Hyperbolic Stress‐Strain Parameters for Silts

Abstract

The hyperbolic stress‐strain model has been shown to be valid for modeling the nonlinear stress‐strain behavior of soils prior to failure in soil‐structure interaction analyses. However, guidelines for selecting hyperbolic stress‐strain parameters for silts have not been published to date. To fill this need, a series of isotropically consolidated‐drained and consolidated‐undrained triaxial tests were performed on freshly deposited, normally consolidated silts and clayey silts to provide guidance for selecting hyperbolic parameters for these materials.
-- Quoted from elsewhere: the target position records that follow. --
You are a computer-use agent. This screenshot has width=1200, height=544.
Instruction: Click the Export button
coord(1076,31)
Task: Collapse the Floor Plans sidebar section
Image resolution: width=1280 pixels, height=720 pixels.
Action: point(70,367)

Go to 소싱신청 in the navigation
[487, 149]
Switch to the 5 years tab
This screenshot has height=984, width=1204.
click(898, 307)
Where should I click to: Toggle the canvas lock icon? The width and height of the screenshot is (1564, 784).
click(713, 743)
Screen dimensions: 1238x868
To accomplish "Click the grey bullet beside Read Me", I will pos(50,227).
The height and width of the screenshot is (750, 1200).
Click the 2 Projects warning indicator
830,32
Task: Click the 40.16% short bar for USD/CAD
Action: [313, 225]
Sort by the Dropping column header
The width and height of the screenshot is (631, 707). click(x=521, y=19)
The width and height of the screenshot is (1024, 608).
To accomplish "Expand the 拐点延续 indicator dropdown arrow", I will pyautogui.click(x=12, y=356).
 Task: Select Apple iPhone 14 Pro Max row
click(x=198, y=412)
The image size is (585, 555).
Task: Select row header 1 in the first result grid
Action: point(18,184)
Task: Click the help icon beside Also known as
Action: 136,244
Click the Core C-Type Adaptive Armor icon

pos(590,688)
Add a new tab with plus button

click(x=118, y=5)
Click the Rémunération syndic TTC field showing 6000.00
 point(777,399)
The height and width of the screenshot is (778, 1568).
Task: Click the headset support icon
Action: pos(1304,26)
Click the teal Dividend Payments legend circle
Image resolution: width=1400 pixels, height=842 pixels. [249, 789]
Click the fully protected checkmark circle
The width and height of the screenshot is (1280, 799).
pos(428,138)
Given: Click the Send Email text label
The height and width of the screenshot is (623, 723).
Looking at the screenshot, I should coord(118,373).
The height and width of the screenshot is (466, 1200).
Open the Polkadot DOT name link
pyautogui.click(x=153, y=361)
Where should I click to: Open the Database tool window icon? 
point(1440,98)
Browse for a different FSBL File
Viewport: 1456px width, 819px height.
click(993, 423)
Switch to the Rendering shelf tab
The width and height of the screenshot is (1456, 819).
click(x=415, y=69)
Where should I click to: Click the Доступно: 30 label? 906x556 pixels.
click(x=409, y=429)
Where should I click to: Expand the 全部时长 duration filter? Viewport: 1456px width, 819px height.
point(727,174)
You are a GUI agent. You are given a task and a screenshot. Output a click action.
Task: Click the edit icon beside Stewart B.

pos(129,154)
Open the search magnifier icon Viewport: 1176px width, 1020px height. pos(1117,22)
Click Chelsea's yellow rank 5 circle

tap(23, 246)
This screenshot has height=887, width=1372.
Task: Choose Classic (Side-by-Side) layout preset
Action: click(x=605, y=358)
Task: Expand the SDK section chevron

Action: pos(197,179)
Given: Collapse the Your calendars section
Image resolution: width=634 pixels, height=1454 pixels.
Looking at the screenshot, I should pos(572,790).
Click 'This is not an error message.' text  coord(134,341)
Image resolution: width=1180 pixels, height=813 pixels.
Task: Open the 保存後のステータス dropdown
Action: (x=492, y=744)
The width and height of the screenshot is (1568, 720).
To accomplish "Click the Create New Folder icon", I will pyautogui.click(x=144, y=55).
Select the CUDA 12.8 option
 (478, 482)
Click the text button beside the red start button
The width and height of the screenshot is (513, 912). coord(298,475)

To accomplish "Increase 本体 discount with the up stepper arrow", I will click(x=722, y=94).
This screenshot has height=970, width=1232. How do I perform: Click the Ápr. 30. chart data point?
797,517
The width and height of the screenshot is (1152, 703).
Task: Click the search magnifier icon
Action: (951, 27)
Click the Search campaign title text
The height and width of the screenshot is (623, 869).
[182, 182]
The effect of clay mineral content and dry unit weight on the hyperbolic parameters was investigated by reconstituting specimens at clay mineral contents of 0, 10, 20, 30, and 50% by dry weight and at standard Proctor relative compactions of 85, 90, 95, and 100%. At low clay mineral contents, the normally consolidated silt exhibited dilative shear behavior while a contractive behavior was observed at high clay mineral contents. The transition from dilative to contractive shear behavior is controlled by clay mineralogy. Due to the dilative behavior of the normally consolidated silt mixtures, failure criteria of maximum deviator stress and maximum pore‐water pressure were used to obtain the Mohr‐Coulomb shear strength parameters from the drained and undrained triaxial tests.